FACSIMILE

FACSIMILE Methods

Many processes involve the evolution in time of a system defined by non-linear differential equations. The values of variables are controlled by equations which define the rate of change of these variables in terms of their values. There may be many variables, with widely different numerical values.

These problems often have a property called stiffness - the system has some solutions that change very rapidly compared with other solutions, or some solutions which change very rapidly at some times and slowly at other times. Many numerical packages have difficulty coping with stiffness. FACSIMILE, however, has been designed to solve efficiency extremely stiff problems. It has been carefully tuned on demanding problems over many years, using a sophisticated version of Gear's method as the basic algorithm.

When solving differential equations numerically, derivatives are replaced by differences over a finite time step. FACSIMILE uses a predictor-corrector technique, in which the values of the solution vector at the end of a step are first predicted, and are then corrected to satisfy the differential equations by a few Newton iterations. FACSIMILE does this efficiency, even for large problems, by exploiting the sparse nature of the matrices involved.

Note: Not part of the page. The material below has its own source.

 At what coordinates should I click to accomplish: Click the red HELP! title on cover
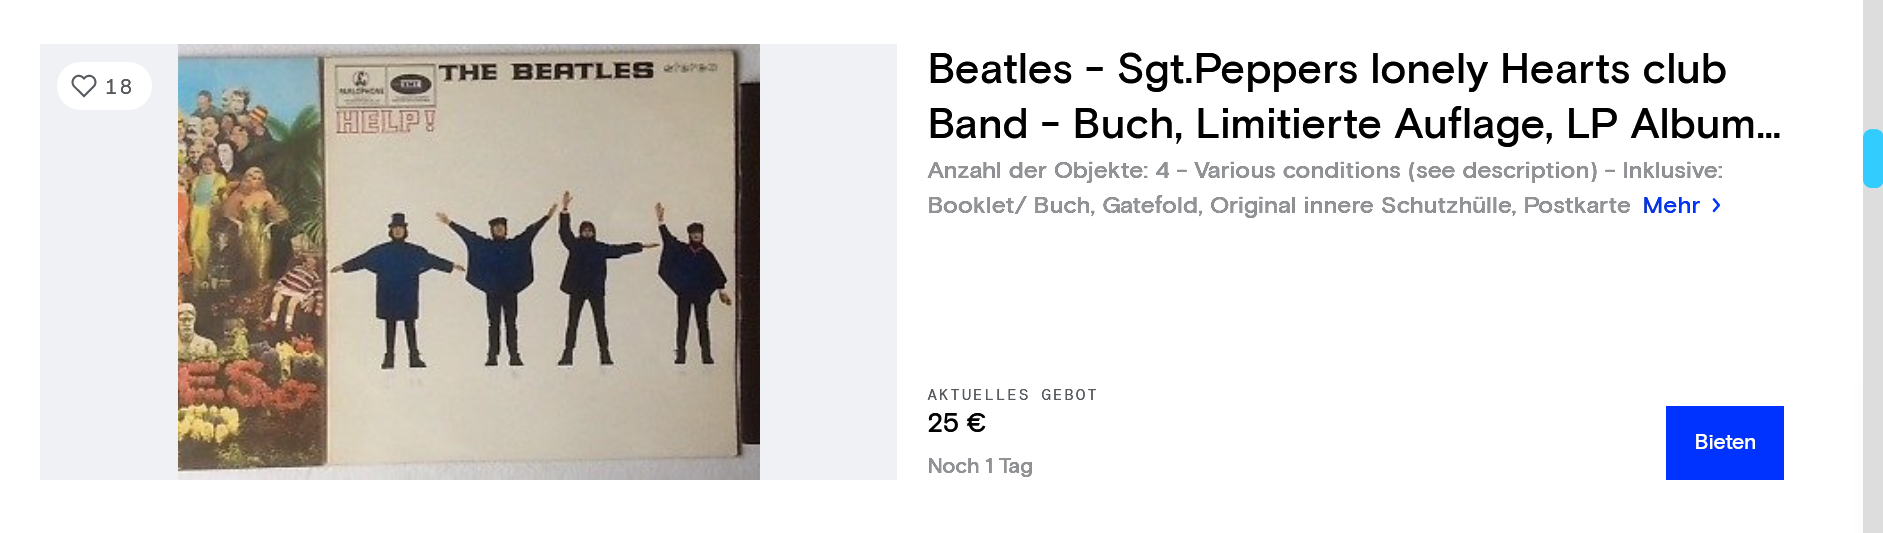point(386,122)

FACSIMILE provides a powerful package to model complex reaction schemes, and is designed to be simple to use. Complex reaction schemes are readily coded using FACSIMILE's high-level programming notation which was purpose designed for stating the problem as a chemist would describe it. The problem is then submitted to the FACSIMILE solver which copes with all the mathematical aspects of the solution using robust, proven, efficient numerical methods.

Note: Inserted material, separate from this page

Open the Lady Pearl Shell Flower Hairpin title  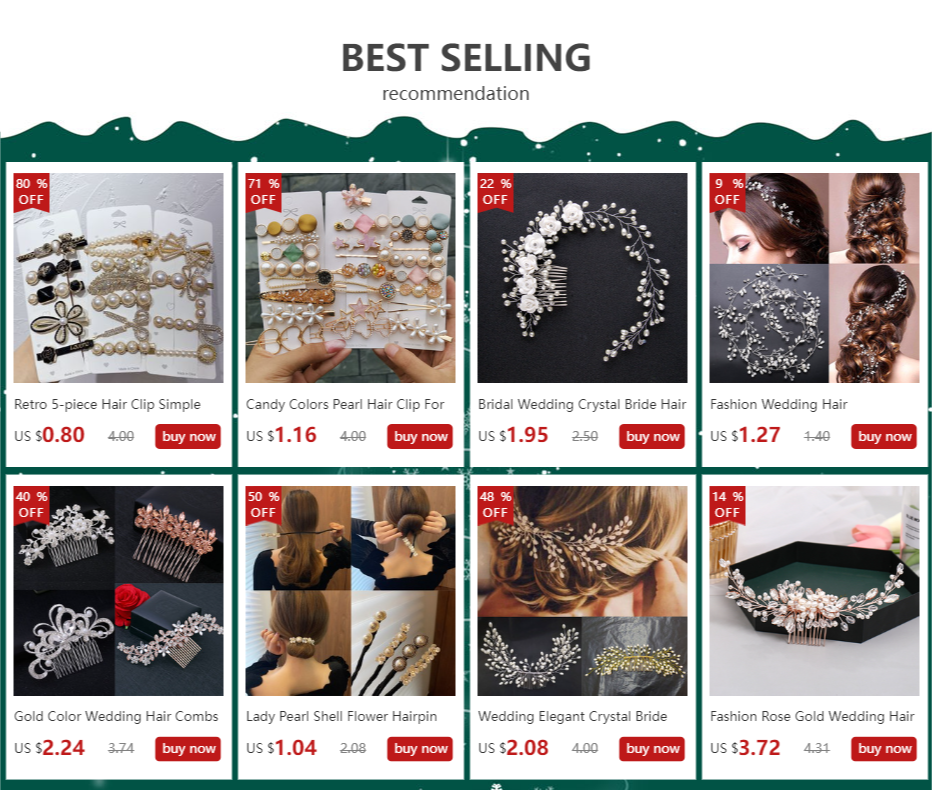pyautogui.click(x=341, y=716)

The high level FACSIMILE language simplifies the initial writing and later adaption of the model to new problems of interest. FACSIMILE relieves the modelling of the difficulty of determining the best numerical method, remains robust and reliable and leaves him/her free to concentrate on the results.

FACSIMILE is particularly suitably for those problems where local reactions between different solution components tend to dominate advective transport.